Dataset excerpts
Segment Open
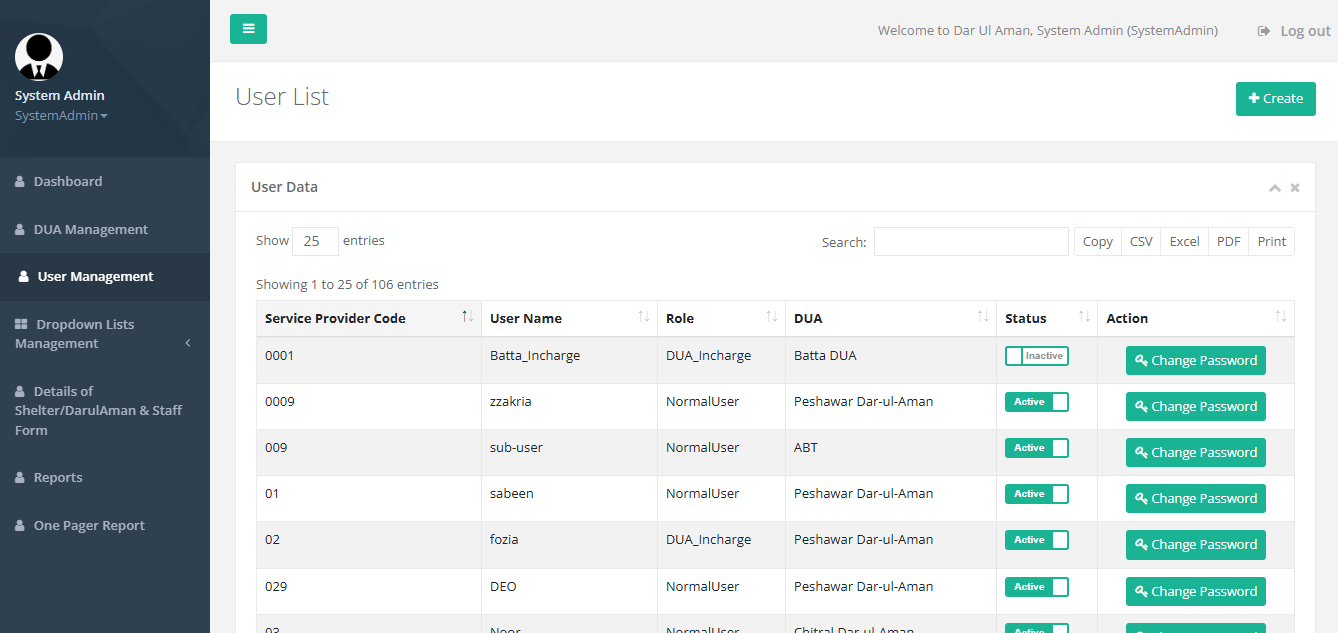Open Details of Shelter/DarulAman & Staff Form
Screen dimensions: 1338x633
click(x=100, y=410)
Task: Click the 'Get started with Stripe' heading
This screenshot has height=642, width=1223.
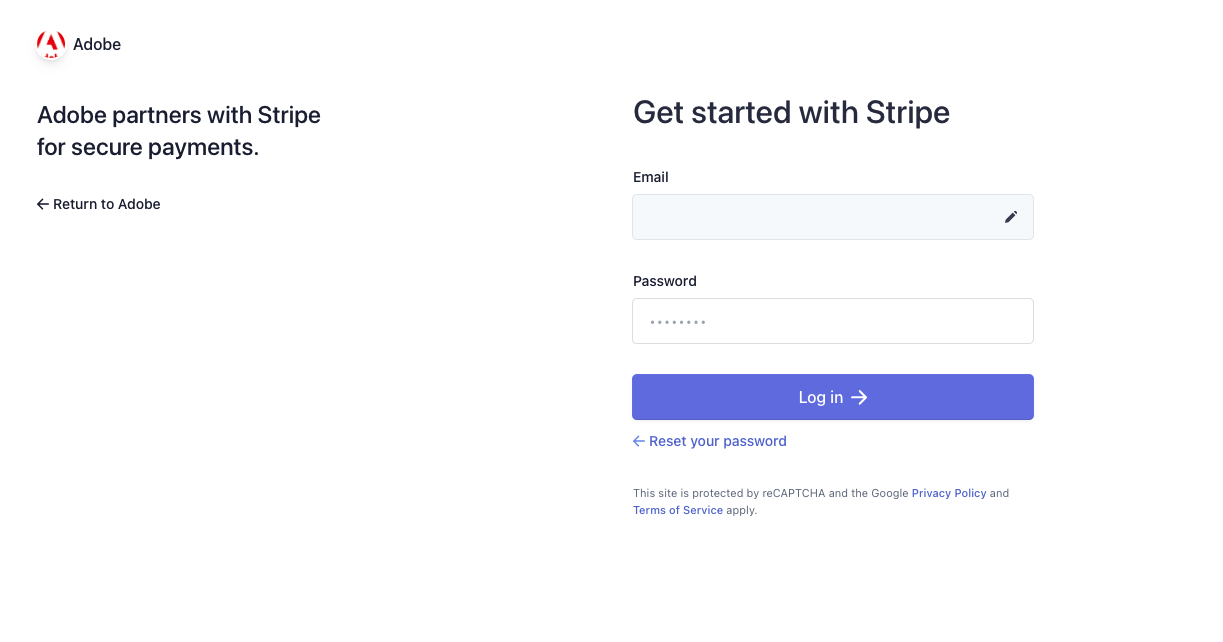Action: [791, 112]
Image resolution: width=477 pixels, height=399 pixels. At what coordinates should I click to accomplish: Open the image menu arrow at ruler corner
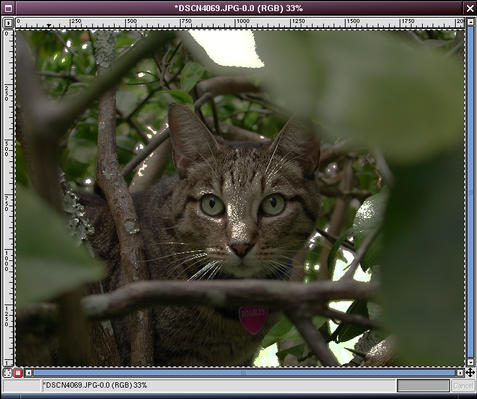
Segment Closed
• Work required
In the records above, find the line that contains "Task: Click the". Print it and every later line exactly, omitting the pictures.

• Answer box
Task: Click the 'Get started with Stripe' heading
This screenshot has height=642, width=1223.
Action: [791, 112]
Image resolution: width=477 pixels, height=399 pixels. At what coordinates should I click to accomplish: Open the image menu arrow at ruler corner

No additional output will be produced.